Botox Reduces Spasticity And Tone, Improves Function
Published in UAB Insight, Winter 2007
Self-care, self-esteem, and caregiver burden benefit
The same neurotoxin used to diminish the appearance of wrinkles may now help smooth the frustration of patients with upper motor neuron syndrome-related spasticity following stroke, spinal cord injury, traumatic brain injury, cerebral palsy, or multiple sclerosis.
“Spasticity is characterized by a velocity-dependent increase in tonic stretch reflexes, or muscle tone, with exaggerated tendon jerks. It may lead to chronically flexed elbows or wrists, clenched fists, thumb-in-palm, adducted and internally rotated shoulders, or pronated forearms, all of which dramatically diminish quality of life and the ability of patients and caregivers to perform daily routines of hygiene, dressing, and eating,” says UAB physiatrist Robert C. Brunner, MD, medical director of the Spain Rehabilitation Center. “Lower-limb positions, such as flexed hips or knees, adducted thighs, striatal toes, or equinus foot, may interfere with seating, gait, or patient transfer or transport. Botox relaxes affected muscles, reducing spasticity and pain and improving function.”
All botulinum toxins (A-G) are powerful neurotoxins that temporarily weaken muscles by inhibiting acetylcholine release, which signals muscles to contract. In clinical trials, potential side effects of prepared Botox A doses (5 ng per 100 units) have ranged from injection-site pain to headache, dry mouth, muscle weakness, and dysphagia.

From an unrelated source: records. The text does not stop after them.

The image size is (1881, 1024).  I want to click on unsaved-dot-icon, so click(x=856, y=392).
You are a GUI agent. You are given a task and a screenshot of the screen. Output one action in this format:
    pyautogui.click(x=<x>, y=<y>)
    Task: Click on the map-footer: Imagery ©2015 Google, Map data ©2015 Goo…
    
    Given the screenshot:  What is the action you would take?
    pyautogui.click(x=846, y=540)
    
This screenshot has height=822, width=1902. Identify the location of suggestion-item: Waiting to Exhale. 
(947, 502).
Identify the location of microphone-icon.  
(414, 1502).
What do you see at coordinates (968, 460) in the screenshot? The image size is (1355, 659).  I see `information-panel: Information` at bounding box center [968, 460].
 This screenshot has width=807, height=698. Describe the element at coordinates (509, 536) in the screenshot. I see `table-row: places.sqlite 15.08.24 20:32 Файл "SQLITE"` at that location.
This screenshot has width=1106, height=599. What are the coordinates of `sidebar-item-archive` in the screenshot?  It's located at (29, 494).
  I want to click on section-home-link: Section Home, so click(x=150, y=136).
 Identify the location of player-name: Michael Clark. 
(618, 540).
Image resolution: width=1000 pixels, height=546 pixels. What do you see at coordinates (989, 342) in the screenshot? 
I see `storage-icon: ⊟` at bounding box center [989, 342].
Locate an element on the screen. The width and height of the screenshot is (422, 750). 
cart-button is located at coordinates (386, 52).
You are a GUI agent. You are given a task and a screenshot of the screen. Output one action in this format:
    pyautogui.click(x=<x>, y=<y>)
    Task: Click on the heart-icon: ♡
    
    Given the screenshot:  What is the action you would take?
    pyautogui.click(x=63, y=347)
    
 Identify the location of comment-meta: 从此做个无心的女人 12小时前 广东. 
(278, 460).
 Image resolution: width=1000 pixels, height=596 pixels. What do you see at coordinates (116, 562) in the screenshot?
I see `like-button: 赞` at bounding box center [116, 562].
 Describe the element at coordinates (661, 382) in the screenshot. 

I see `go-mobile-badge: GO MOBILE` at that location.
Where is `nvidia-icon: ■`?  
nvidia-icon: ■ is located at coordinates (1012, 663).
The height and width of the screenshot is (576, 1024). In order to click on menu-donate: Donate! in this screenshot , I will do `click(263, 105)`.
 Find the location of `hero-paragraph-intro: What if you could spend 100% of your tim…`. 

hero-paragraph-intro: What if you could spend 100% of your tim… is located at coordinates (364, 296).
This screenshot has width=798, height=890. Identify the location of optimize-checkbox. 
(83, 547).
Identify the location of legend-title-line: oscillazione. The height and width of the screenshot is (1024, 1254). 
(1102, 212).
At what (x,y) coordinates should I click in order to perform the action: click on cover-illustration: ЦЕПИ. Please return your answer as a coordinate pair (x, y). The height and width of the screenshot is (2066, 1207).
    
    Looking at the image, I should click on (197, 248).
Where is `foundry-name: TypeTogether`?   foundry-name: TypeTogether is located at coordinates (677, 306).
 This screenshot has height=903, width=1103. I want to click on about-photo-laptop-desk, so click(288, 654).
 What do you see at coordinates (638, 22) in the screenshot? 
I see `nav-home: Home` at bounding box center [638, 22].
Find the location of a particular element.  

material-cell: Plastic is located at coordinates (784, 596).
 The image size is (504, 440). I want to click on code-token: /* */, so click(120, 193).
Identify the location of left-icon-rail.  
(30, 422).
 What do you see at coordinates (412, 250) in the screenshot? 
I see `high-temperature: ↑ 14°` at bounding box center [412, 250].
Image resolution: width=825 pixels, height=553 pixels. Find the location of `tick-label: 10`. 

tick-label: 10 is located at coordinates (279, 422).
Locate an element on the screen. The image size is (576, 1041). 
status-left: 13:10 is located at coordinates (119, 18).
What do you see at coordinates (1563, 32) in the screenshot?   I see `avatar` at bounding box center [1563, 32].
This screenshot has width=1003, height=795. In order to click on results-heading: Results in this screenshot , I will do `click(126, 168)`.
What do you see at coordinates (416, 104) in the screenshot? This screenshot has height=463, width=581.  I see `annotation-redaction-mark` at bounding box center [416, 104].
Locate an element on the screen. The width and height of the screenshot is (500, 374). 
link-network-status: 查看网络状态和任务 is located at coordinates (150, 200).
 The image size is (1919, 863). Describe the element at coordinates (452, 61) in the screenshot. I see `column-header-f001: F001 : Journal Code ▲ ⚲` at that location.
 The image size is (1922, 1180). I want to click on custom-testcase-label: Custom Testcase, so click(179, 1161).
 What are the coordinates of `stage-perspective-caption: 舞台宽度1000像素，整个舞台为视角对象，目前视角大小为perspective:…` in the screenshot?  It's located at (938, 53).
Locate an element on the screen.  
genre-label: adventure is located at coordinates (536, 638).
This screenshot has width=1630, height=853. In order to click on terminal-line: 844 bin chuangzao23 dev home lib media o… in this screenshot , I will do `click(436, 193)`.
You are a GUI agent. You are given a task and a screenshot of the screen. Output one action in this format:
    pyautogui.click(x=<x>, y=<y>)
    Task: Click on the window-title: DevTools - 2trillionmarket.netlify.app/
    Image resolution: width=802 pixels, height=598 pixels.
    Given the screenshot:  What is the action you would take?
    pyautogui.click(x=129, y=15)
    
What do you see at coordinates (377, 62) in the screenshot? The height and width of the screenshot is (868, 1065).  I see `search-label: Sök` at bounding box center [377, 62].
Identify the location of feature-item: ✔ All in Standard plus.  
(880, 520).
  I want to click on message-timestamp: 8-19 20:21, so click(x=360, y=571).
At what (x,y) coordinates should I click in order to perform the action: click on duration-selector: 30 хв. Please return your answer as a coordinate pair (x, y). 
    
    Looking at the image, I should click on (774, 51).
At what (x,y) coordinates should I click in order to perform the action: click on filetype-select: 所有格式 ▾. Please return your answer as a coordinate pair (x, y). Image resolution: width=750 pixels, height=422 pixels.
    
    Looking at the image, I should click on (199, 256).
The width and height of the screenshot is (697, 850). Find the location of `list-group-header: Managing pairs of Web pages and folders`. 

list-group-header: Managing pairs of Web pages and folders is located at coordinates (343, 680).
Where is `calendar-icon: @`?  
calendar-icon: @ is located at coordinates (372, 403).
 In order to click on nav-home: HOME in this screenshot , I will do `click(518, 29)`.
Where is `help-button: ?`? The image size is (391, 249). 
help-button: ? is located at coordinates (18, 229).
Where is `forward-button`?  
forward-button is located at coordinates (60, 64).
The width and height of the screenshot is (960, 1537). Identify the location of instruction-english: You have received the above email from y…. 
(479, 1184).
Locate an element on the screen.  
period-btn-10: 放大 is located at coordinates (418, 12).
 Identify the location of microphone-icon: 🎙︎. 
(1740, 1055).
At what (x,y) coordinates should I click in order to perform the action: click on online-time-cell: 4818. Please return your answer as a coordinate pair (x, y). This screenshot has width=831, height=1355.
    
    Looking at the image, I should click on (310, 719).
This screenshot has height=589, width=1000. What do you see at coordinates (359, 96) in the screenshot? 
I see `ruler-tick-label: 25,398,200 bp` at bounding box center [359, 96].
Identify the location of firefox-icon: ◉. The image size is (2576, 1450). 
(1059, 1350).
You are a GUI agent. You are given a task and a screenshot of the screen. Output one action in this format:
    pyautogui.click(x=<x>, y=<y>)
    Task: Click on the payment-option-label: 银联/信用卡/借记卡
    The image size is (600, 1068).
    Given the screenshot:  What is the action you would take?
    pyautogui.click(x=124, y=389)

“Spasticity can affect mood, mobility, fatigue, sexuality, self-esteem, and self-care,” Brunner says. “Contractures can develop and may lead to pain, poor orthotic fit, disfigurement, and increased risk of falls. Our strategy when injecting Botox is to relieve tone and improve function, position, posture, and personal care, as well as to reduce pain, pressure sores, and caregiver burden. We look at individual limitations and identify functional goals; for example, loosening fingers enough to grasp an object, such as a spoon, or improve gait by ‘Botoxing’ toe-curl flexors in patients with focal foot dystonias.”
Brunner emphasizes treatments take 2 to 3 days to become effective, with efficacy peaking at 2 weeks and lasting for up to 3 months. He introduces physical or occupational therapy 1 week post-injection and, when necessary, offers serial casting every 3 to 5 days until contractures resolve.
The longer a patient lives with spasticity, the greater the risk of increased hospital costs, skin problems due to pressure sores, and physical and emotional burdens of pain and limited function. Brunner encourages early intervention, when spastic joints are most amenable to treatment. He evaluates tone; assesses clonus, spasms, gait, and disfigurement; reviews comorbidities; and studies optimal treatment options, including drugs, such as oral or intrathecal baclofen, surgical referral, or chemodenervation, such as Botox. He notes Botox benefits focal spastic joints, not diffuse spasticity, which responds better to other options.
“Botox is excellent for focal spasticity and muscle overactivity in patients with upper motor neuron syndrome. It avoids central side effects of systemic oral medication, can engineer a targeted response when aimed at specific muscles, does not cause sedation, requires no recovery period or activity restrictions, and significantly improves quality of life.”